■ **Task requirements**
When you reach the line with "For every named target in this 325×2576" in the listing below, transcribe it and each line after it up to and including the line with "[Website Blog for", exactly and with nothing else.

■ **Data for processing**
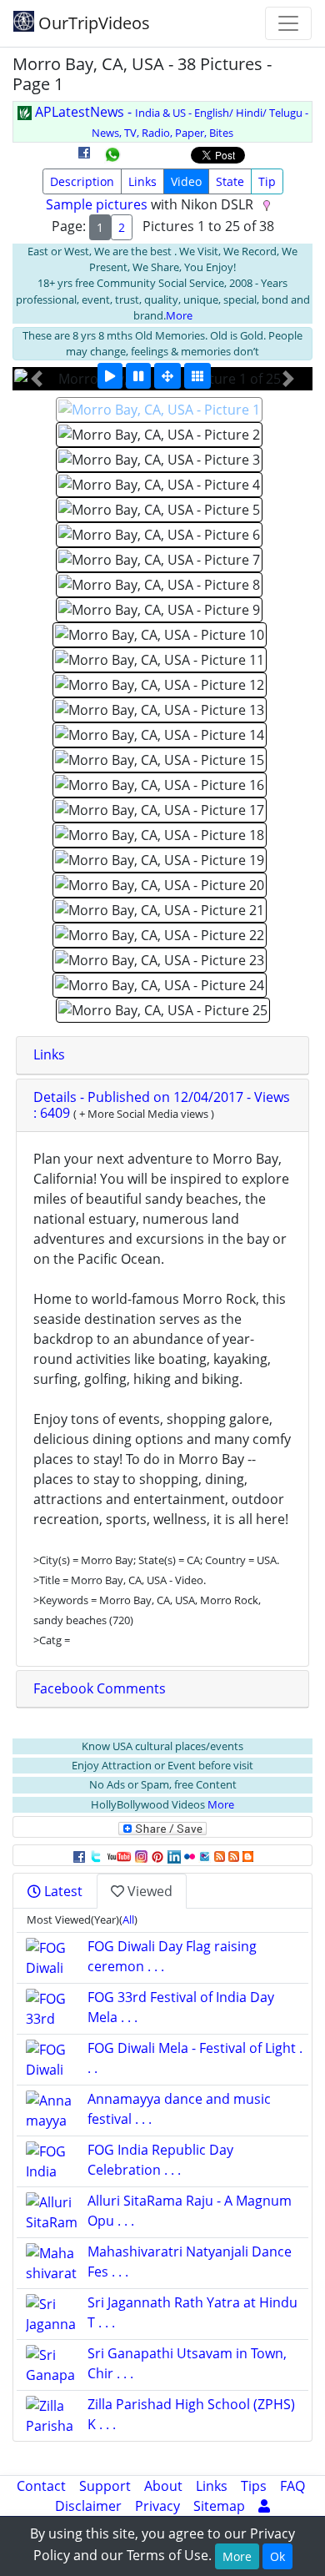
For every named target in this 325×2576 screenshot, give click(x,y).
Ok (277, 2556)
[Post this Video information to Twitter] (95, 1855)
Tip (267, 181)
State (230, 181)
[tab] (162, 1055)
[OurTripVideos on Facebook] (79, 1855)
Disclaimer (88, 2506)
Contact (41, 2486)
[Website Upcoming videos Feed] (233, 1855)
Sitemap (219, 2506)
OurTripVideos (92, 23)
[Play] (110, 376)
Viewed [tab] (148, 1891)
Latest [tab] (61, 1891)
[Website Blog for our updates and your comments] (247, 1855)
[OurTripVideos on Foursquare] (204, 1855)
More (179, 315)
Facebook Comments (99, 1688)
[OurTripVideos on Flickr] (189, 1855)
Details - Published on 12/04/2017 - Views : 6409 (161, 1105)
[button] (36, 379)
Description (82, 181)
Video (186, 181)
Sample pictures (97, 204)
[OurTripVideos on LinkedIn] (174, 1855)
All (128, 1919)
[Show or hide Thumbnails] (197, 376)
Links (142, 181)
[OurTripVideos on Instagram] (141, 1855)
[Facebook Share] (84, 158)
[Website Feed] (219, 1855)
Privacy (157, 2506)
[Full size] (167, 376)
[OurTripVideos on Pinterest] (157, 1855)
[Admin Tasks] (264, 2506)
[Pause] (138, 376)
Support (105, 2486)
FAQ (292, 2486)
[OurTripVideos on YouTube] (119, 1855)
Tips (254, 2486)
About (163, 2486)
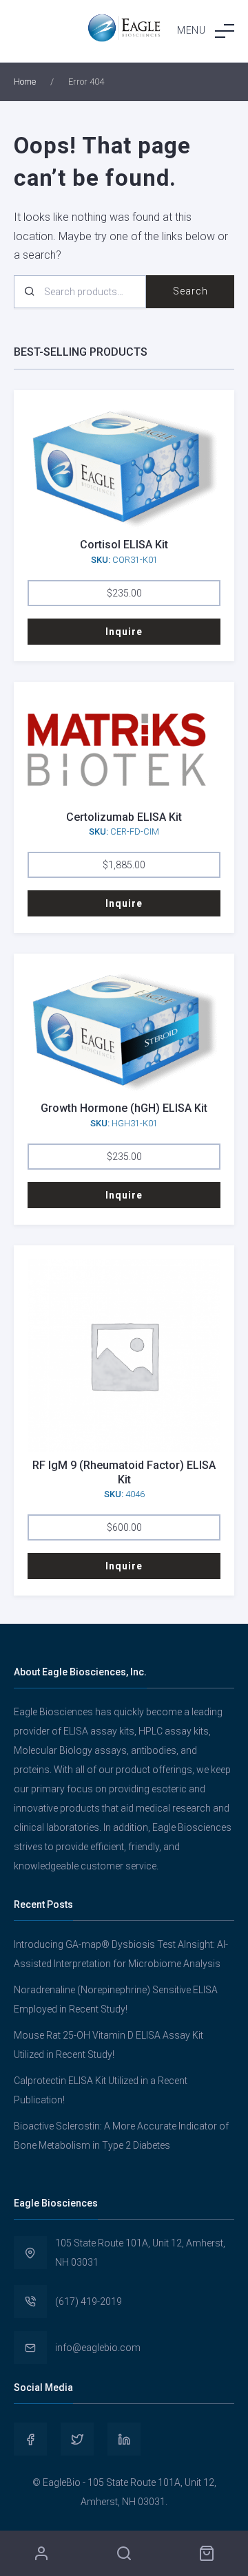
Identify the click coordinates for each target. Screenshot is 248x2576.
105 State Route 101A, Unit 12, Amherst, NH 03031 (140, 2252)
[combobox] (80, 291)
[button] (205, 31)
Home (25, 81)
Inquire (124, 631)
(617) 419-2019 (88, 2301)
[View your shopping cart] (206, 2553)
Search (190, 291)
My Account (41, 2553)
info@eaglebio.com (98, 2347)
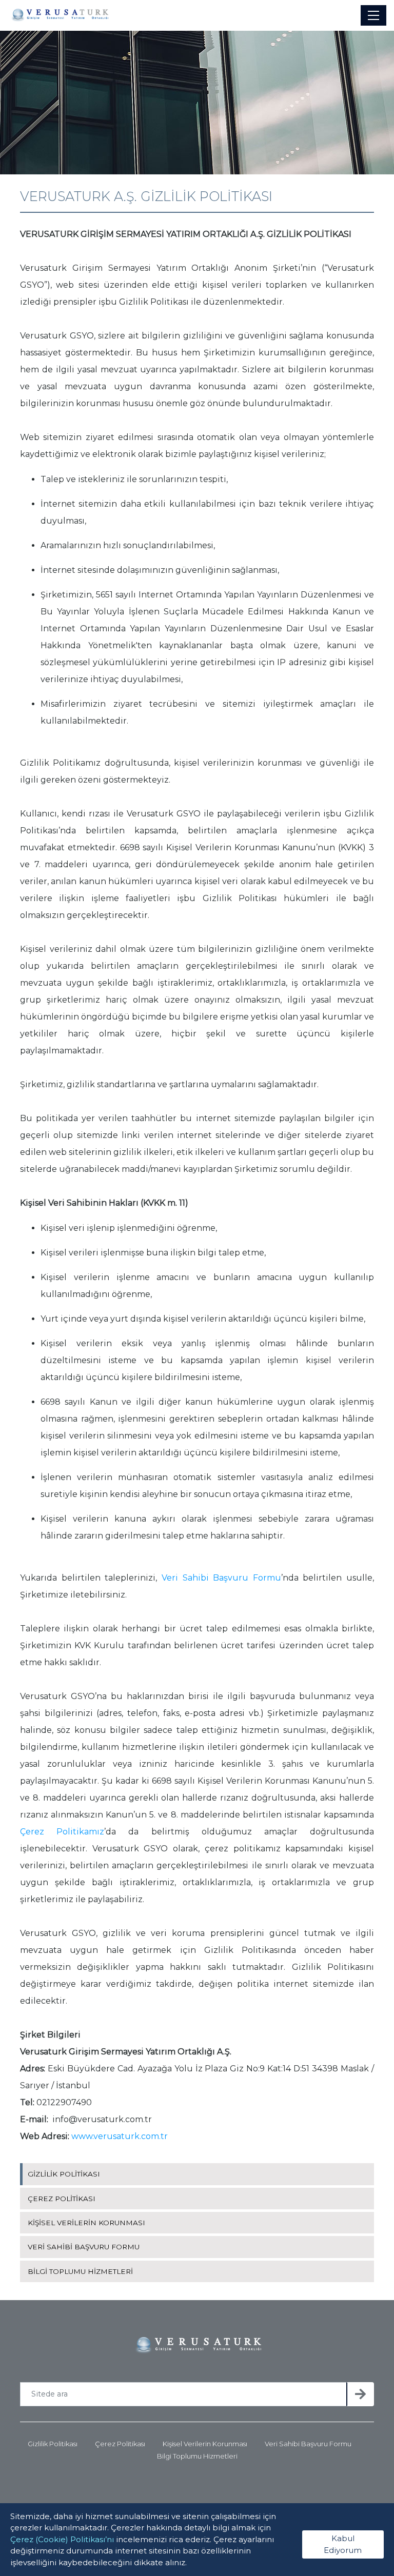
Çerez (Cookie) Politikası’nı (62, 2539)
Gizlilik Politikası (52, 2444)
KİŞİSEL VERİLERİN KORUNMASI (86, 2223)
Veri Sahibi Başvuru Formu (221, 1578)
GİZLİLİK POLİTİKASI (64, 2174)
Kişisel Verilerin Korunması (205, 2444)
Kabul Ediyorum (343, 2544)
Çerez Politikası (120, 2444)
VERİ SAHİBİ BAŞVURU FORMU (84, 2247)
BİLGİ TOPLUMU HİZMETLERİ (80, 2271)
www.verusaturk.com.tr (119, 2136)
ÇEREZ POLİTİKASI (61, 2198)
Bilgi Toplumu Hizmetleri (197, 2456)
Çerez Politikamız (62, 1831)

--

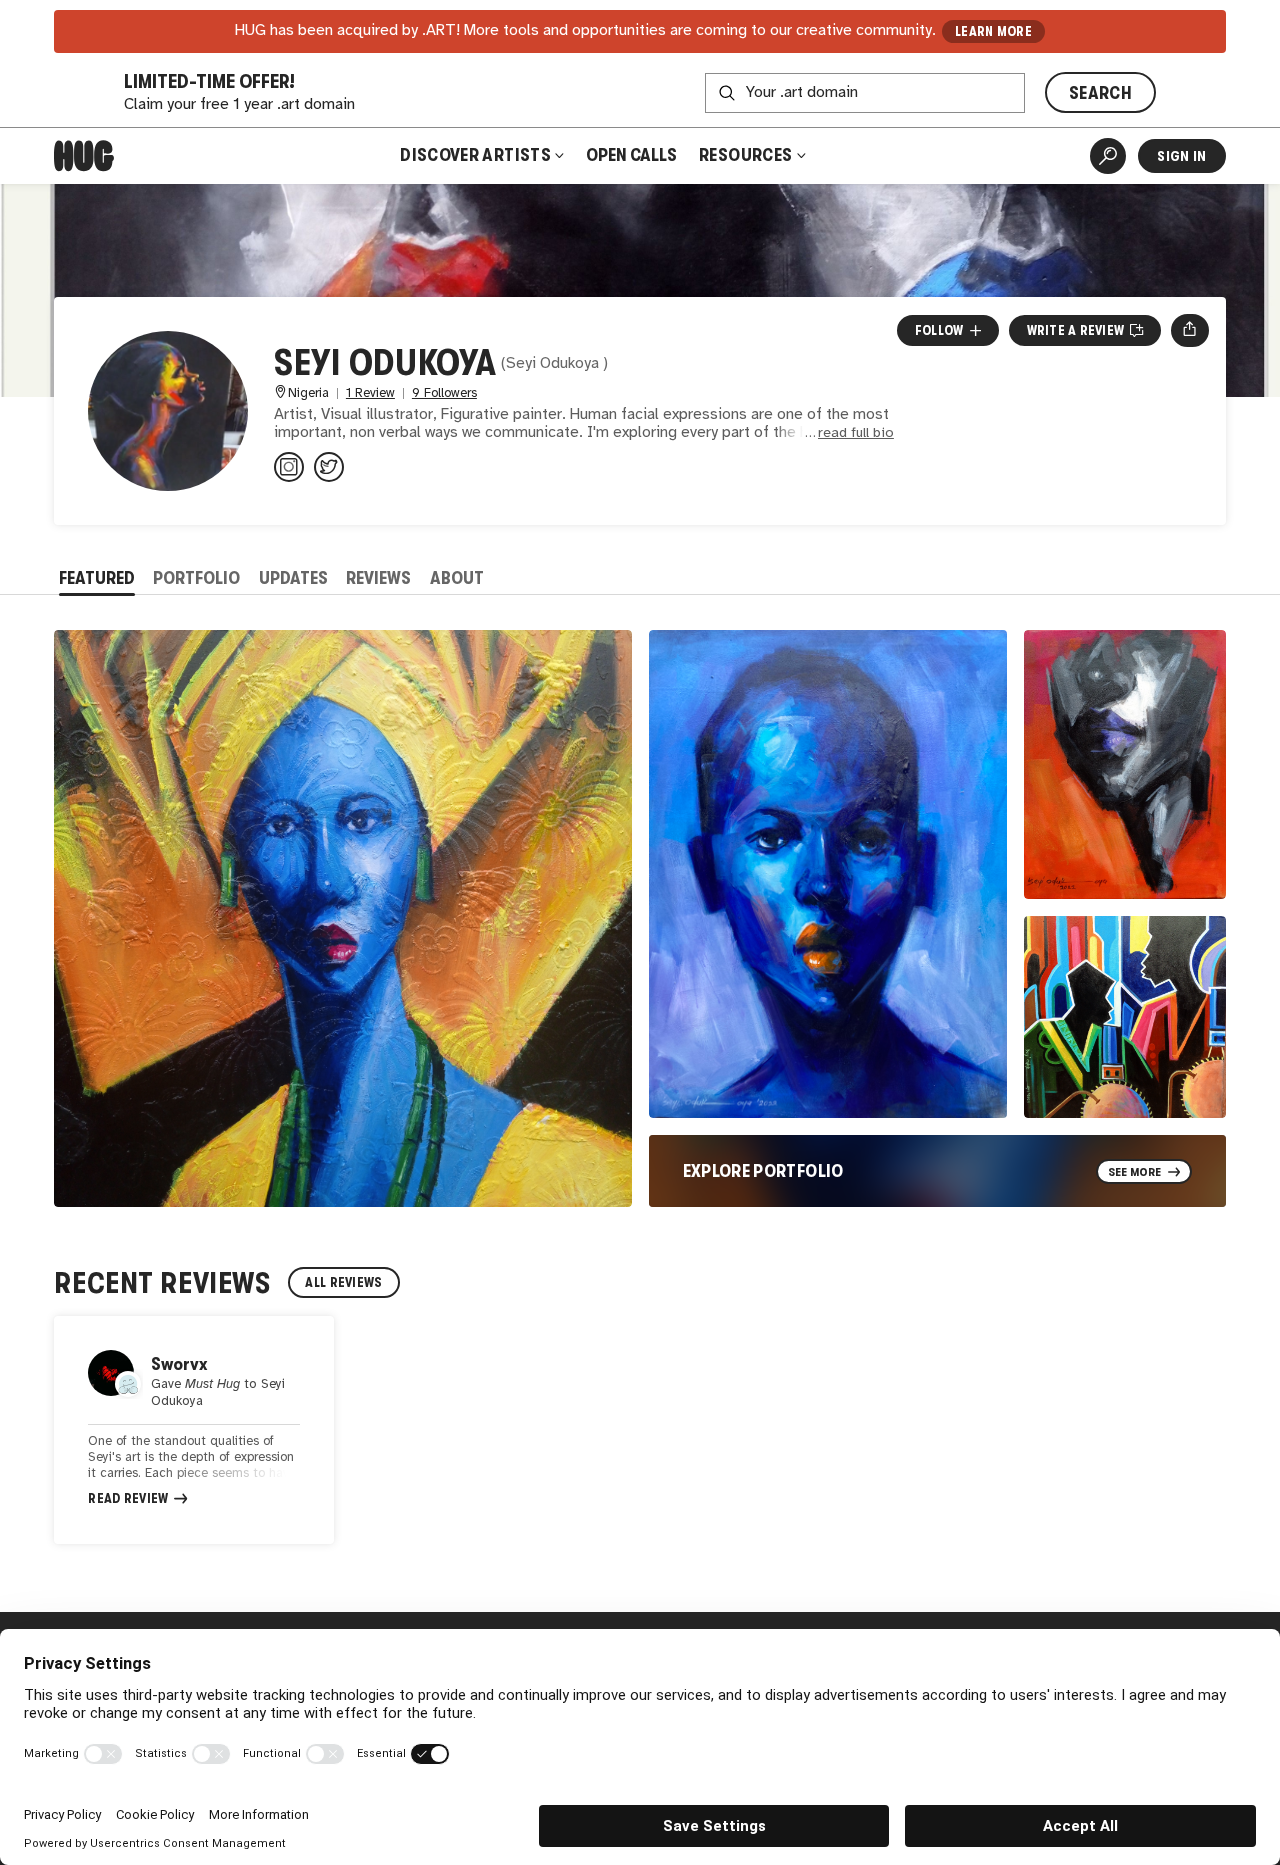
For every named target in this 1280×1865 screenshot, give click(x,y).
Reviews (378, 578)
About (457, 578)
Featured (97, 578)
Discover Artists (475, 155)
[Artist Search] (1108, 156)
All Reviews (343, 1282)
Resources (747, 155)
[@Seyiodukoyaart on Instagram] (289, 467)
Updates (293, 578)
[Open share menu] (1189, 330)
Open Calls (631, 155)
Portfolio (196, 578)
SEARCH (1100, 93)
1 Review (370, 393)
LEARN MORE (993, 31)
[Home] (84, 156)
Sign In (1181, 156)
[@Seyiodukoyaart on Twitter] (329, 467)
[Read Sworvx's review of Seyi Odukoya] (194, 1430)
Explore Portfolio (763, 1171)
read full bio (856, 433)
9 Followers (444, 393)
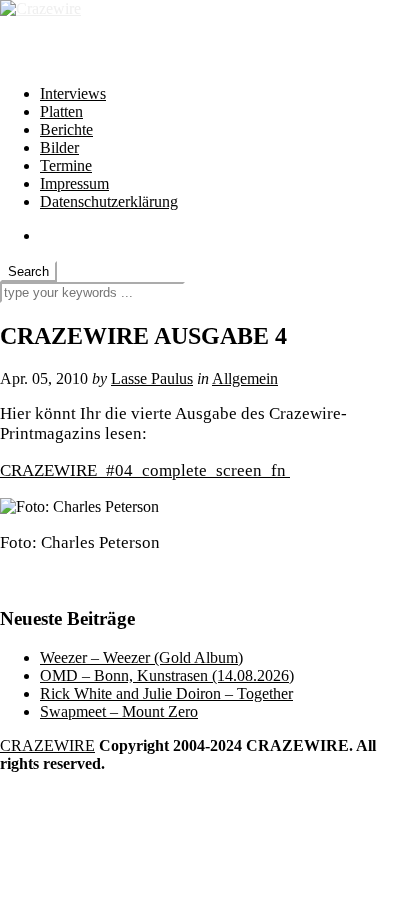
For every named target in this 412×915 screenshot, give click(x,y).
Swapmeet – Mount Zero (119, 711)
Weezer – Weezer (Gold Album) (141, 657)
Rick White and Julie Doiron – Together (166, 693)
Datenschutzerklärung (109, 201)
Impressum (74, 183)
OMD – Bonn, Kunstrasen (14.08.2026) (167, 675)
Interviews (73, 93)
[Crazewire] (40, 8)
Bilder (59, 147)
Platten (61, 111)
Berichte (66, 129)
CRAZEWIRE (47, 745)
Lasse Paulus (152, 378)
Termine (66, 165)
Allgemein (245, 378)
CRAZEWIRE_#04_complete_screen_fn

■ **Exercise output**
For every named target in this 325×2576 screenshot, give click(x,y).
Ok (277, 2556)
[Post this Video information to Twitter] (95, 1855)
Tip (267, 181)
State (230, 181)
[tab] (162, 1055)
[OurTripVideos on Facebook] (79, 1855)
Disclaimer (88, 2506)
Contact (41, 2486)
[Website Upcoming videos Feed] (233, 1855)
Sitemap (219, 2506)
OurTripVideos (92, 23)
[Play] (110, 376)
Viewed [tab] (148, 1891)
Latest [tab] (61, 1891)
[Website Blog for our updates and your comments] (247, 1855)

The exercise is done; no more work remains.